As you can see, it shows unable to read root page from file:index-41--2757559245873504977.wt as an error message. I thought the data got corrupted, so what I did - created a completely new file share, attached it to the replica set and allowed the replication to fill it up with data. Once it was finished, the same error once again appeared (I do not have the original error, so the one I have provided comes from the new data).

What could be my options to fix this problem? It seems that the data is somehow corrupted and I am not able to successfully replicate it. I have tried deleting that index file, but of course, it hasn’t worked out. Should I run a repair? What is your opinion?
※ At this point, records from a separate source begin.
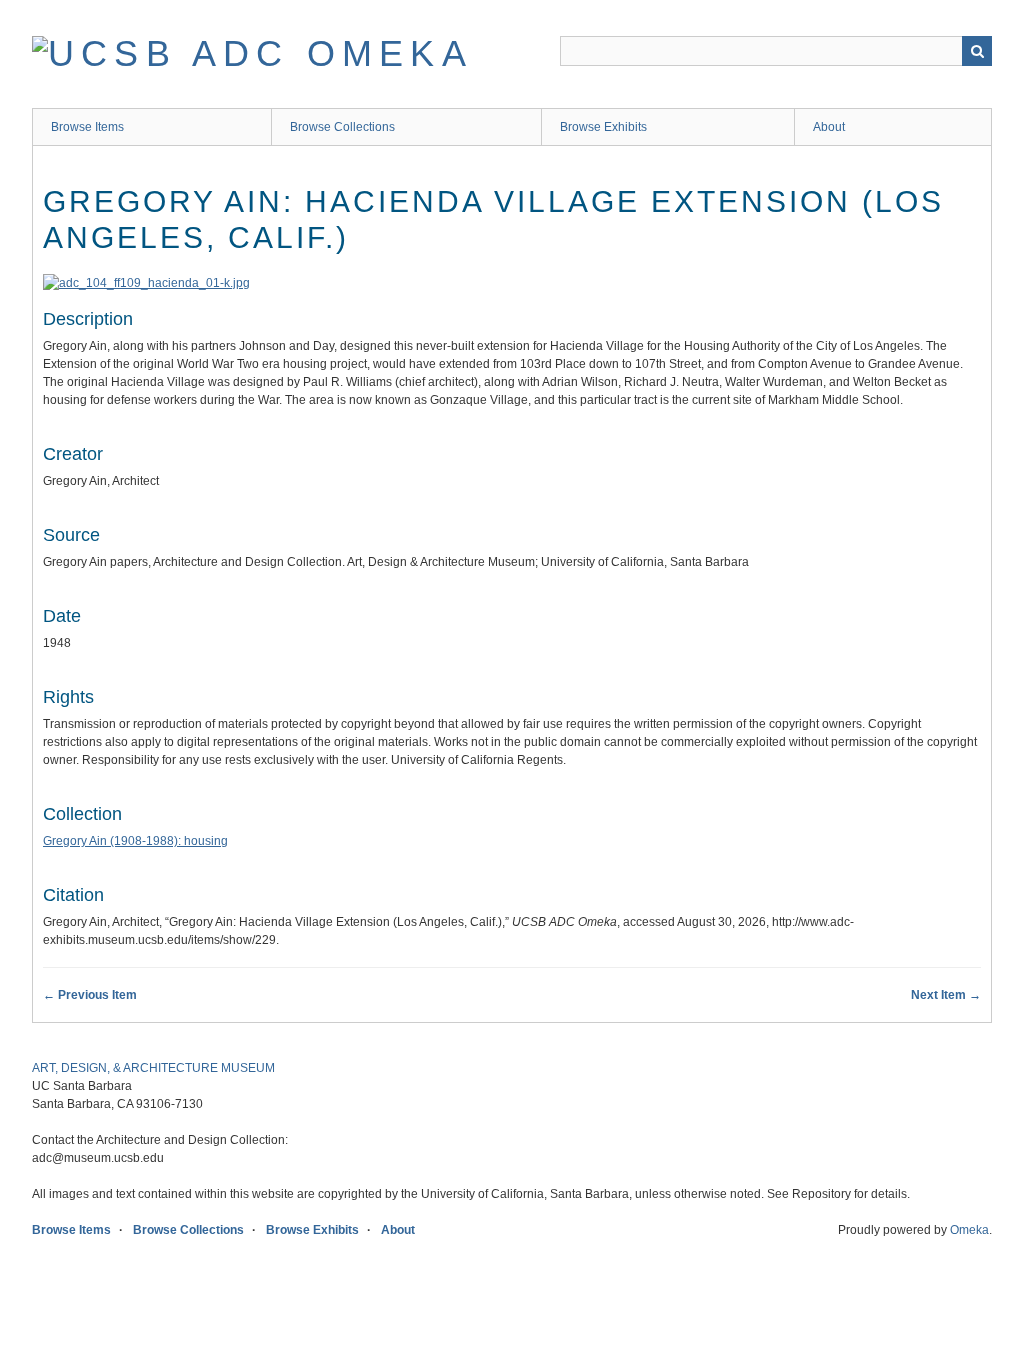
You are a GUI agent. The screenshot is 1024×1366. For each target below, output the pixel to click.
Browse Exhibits (603, 127)
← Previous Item (90, 995)
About (829, 127)
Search (977, 51)
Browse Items (87, 127)
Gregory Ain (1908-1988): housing (135, 841)
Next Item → (946, 995)
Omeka (969, 1230)
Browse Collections (342, 127)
Yes, trying a repair first is a good idea.

Is this deployment using encryption at rest ?

1 Like

Yes, the database is using encryption at rest.
However, when reading this article:

It recommends to never do mongod --repair for replicaset. Is this correct?

Yes that is correct. If it is one member perform an initial sync.

What is being used for the file share ?

This is a MongoDB Enterprise feature available via an Enterprise supscription, this will come with some level of support from MongoDB best advice it to open a support ticket:

I am using Percona MongoDB Operator for deploying the MongoDB on Kubernetes cluster on Azure Kubernetes Service, so I think it would qualify as a MongoDB Enterprise deployment.

Azure Storage is used for the File Share.

Okay good information.

Percona is the best to give advice on their tooling and mongodb server. This will likely be using their version of MongoDB.

Best to check on the Percona forums.

For MongoDB server on Azure Premium storage is recommended anything other than Azure managed disk is not likley to work. As this is Precona MongoDB Server best to check Percona’s documentation and support forums.